This is a complex question with many levels and many exceptions but I'll try my best to keep it short as possible. With certain things (particularly the spiritual aspects, high levels of consciousness etc.) the work is done through in depth analysis of yourself and understanding the lessons that is thrown at you. Awareness will be the effort and the full integration of that new awareness (knowing the "right" thing to do) may be instant but also may take time.

Since you know but don't feel the answer it's only a matter of time before both are completely integrated. You did the work into improving and the improvement itself comes passively.

I have always thought of spirituality as removing boundaries rather "improving". You take away the parts of yourself that hinder yourself to open to the diving/god/whatever you want to call it. The work on developing your spiritual side comes from meditation, self awareness exercises, forgiving yourself and so on. You work on those things then wait for higher spiritual awareness to come in naturally.

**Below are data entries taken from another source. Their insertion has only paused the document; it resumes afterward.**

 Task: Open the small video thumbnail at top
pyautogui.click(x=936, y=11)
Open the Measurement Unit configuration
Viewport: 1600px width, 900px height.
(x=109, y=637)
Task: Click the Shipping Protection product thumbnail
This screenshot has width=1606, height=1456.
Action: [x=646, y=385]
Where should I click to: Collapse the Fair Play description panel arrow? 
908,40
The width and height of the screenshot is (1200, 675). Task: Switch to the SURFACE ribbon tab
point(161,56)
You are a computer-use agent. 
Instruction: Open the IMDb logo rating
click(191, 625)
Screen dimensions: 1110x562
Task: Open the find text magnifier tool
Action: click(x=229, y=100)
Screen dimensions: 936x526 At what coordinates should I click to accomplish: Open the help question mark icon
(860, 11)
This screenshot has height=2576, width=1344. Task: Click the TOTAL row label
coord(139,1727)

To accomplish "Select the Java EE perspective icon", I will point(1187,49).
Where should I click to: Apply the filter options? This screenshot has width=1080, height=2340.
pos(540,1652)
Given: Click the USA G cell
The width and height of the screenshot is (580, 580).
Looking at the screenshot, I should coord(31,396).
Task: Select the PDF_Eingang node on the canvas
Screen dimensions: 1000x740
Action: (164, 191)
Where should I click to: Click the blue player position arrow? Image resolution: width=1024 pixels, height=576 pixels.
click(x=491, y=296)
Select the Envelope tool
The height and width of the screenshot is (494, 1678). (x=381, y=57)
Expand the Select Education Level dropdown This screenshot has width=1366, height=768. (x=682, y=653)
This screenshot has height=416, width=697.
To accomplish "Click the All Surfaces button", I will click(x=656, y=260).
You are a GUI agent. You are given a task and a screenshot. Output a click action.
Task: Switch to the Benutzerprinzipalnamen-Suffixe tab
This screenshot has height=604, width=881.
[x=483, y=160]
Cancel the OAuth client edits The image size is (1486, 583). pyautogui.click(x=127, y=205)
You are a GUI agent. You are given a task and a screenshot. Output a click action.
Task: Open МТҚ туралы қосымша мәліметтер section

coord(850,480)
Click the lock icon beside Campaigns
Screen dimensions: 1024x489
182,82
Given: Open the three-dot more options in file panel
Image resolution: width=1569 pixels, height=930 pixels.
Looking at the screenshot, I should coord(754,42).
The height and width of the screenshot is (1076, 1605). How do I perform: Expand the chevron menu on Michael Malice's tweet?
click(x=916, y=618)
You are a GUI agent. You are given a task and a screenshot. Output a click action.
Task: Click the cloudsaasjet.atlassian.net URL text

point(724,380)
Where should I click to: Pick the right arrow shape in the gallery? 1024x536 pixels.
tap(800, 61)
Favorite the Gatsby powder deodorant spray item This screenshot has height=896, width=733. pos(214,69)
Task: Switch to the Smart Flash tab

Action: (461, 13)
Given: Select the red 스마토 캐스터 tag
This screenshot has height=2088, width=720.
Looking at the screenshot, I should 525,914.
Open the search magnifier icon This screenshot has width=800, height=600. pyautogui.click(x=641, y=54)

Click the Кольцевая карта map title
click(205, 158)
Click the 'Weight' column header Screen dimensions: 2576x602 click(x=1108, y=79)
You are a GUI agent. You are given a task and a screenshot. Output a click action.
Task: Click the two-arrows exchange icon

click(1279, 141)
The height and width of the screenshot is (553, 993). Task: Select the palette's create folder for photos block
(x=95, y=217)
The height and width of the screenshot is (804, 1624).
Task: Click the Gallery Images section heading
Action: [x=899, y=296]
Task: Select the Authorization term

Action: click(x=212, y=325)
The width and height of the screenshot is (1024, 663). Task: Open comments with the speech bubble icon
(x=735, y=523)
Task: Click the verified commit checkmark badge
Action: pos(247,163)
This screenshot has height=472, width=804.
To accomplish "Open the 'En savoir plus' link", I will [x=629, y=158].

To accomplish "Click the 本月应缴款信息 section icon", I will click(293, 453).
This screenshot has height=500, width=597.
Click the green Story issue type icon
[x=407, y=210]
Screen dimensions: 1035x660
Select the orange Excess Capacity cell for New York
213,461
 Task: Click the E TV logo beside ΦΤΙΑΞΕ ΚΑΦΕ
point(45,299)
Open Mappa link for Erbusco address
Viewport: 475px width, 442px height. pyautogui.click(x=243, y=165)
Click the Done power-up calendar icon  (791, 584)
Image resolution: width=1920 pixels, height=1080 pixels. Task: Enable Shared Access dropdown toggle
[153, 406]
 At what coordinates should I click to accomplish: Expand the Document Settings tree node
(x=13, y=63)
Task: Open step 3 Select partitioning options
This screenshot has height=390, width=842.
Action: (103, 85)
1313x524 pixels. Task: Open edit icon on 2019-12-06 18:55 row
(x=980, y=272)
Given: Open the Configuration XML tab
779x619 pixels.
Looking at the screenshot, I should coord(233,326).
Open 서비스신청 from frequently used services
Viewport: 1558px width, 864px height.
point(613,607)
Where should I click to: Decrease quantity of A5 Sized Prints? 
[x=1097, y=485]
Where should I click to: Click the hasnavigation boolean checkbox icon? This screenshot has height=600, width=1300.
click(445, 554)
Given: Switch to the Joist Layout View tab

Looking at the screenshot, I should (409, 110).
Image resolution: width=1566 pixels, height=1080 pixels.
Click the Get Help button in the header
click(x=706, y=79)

Spiritual development is slightly different than personal growth (both can be combined and very useful). P.D can for the most part can be charted and watched. You get to work on things like developing discipline or giving up caffeine and you can see the results and if you are doing it right.

But I'm so stuck on trying to be 'accepting' and 'unconditionally loving' ..states that I haven't yet achieved,

Those are great things to have but horrible when it comes to relationship advice. Love them unconditionally but when they become detrimental to your life and your growth YOU need to love them from a distance. If you allow them to treat you with disrespect so often you will find that your heart will close greatly and your ability to love them unconditionally will slowly decline.

The ideal in a relationship is to simply love the person and have no need for rules or boundaries but that's not reality. If you live from the ideal and not accept reality (that ego is still strong in many) you will end up very unhappy and with miserable relationships.

The way you do this is to love the person, keep their ego in check through rules and boundaries and work towards to the ideal of simply being able to love them without the disrespect of the ego. If you work from the ideal from the start the relationship is doomed to fail.

If on the other hand you work from reality (acknowledging the ego) you can work towards achieving the ideal (not needing boundaries at all) you give your relationship a chance. So, if her or your ego gets out of control you remind them of the rules. They get upset and after the storm calms down you can talk openly about what happened and they can understand why they had an ego attack. The talking afterwards allows them and you grow closer towards the ideal or unconditional love within the relationship.

(hope that makes sense)

If she (talking about any woman you meet) can acknowledge her ego and come to understand where it came from then she is a keeper.

Know that the ego is NOT who they are. Love and accept them (the self that resides beneath the fear/insecurities/ego) but never accept their ego's.

So you believe there's nothing to do but keep failing the lesson? There's nothing for me to do until I encounter the same thing in a different manifestation?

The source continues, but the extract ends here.